— Ничего подобного, сэр.
— Именно так. И не надо мне лгать! Ненавижу, когда мне лгут!
— Ладно, — сказал Эванс. — Это правда. Меня послал Дрейк.
Хоффман резко остановился. Похоже, его просто потрясла такая честность.
— Так и знал. И что он велел вам делать?
— Отговорить вас обращаться в полицию.
— Ну что ж, в этом вы преуспели. Ступайте и передайте ему, в полицию я обращаться не буду.
— А у меня сложилось впечатление, что будете.
— О… Это надо же. Впечатление!
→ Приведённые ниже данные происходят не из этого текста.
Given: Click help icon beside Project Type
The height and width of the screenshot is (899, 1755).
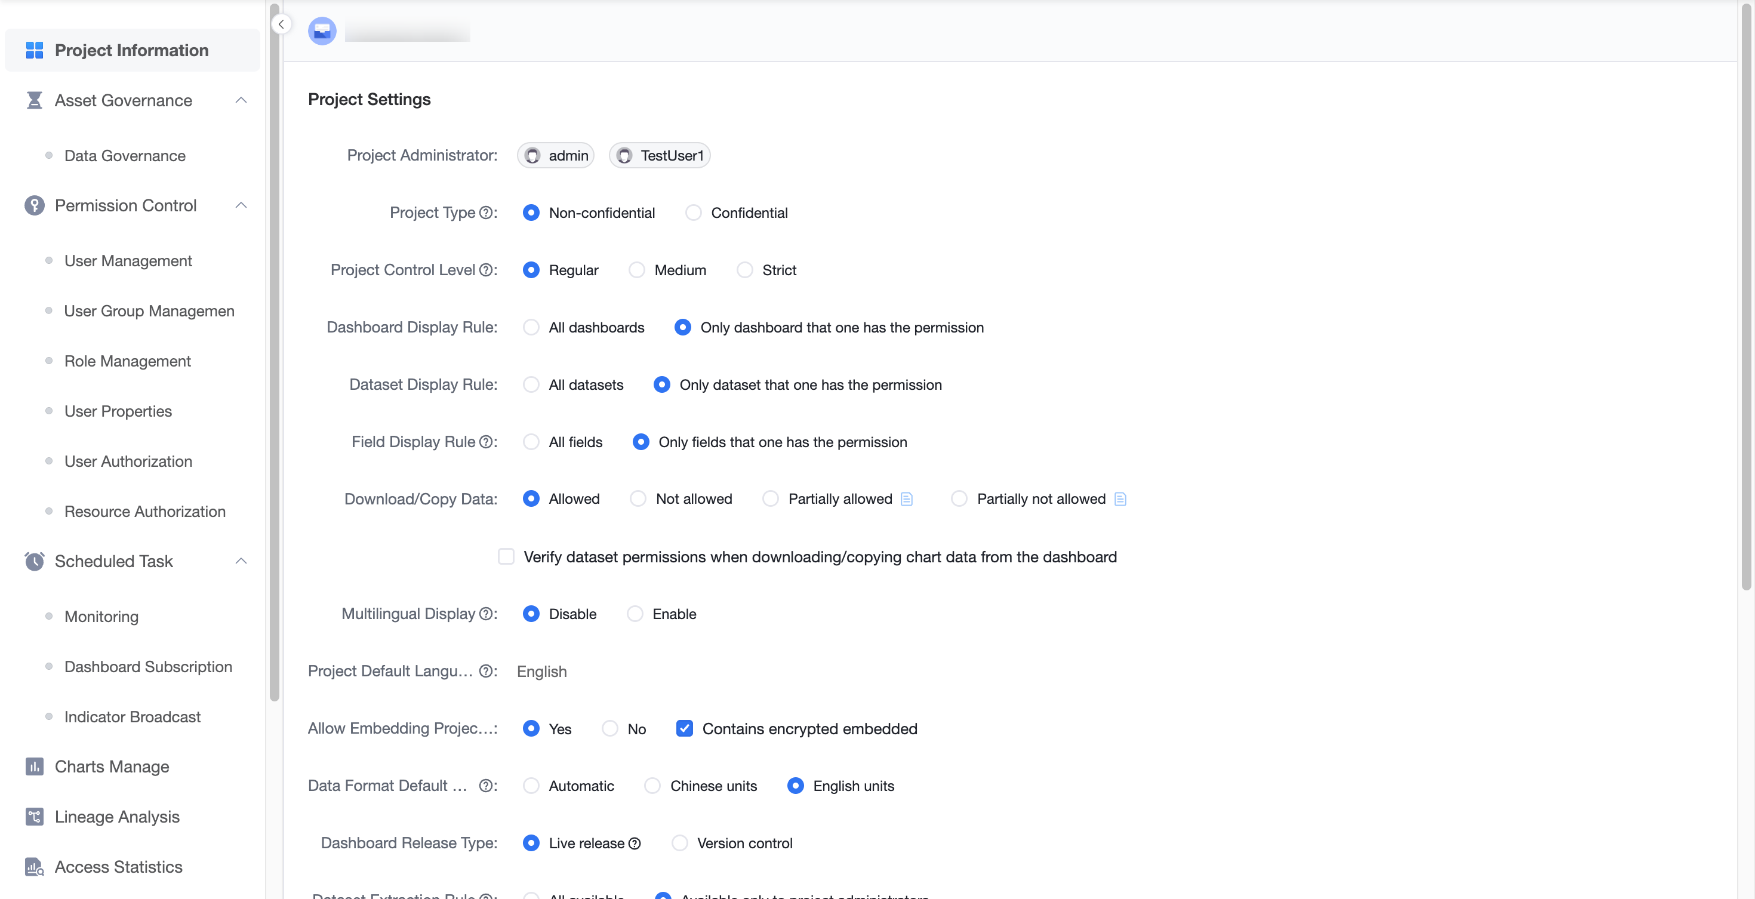Looking at the screenshot, I should point(485,213).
Вы один из тех, на кого я, оказывается, могу произвести такое впечатление.
— Нет, сэр, дело не в том, но вы…
— Мне плевать, какое я произвожу впечатление! Важна суть. Вы имеете хоть малейшее представление о том, в чем тут суть?
— Боюсь, я просто не понимаю вас, сэр.
— Кем вы работаете?
— Я юрист.
— Как это я сразу не понял. Сегодня все юристы, куда ни плюнь. Вот вам экстраполяция статистического роста профессии: к 2035 году каждый житель Соединенных Штатов будет юристом, в том числе и новорожденные младенцы. Они станут прирожденными юристами. И каково будет жить в таком мире, как вам кажется?
— Профессор, — сказал Эванс, — вы сделали несколько весьма интересных замечаний перед прессой и…
— Интересных? Я обвинял их в полной аморальности, а вы называете это интересным!
— Извините, — пробормотал Эванс, пытаясь перевести разговор в другое русло. — Вы не объяснили, почему так думаете…
— Я ничего не думаю, молодой человек! Я просто знаю! Это и есть конечная цель моих исследований. Знать, а не предполагать или высказывать догадки. Не теоретизировать. Не строить гипотез. Но именно знать на основе неопровержимых научных данных. О, это искусство давно утеряно в научной среде, молодой человек. Хотя не так уж вы и молоды. Кстати, ваше имя?
— Питер Эванс.
— И вы работаете на Дрейка, мистер Эванс?
— Нет. На Джорджа Мортона.
— Но почему же вы сразу не сказали? — воскликнул Хоффман. — Джордж Мортон был великим, по-настоящему великим человеком! Идемте, мистер Эванс, я угощу вас кофе, там и поговорим. Вы знаете, чем я занимаюсь?
— Боюсь, что нет, сэр.
— Я изучаю экологию мысли, — сказал Хоффман. — И то, каким образом она помогла создать государство страха.
САНТА-МОНИКА
Среда, 13 октября
9.33 утра
Они сидели на скамье, прямо на улице, через дорогу от конференц-зала, где входные двери осаждали все прибывающие толпы людей. Сцена была вполне оживленная, но Хоффман, похоже, игнорировал все, что происходит вокруг. Он говорил возбужденно, захлебываясь словами, отчаянно жестикулируя. Один раз даже задел Эванса по груди рукой, но и этого, похоже, не заметил.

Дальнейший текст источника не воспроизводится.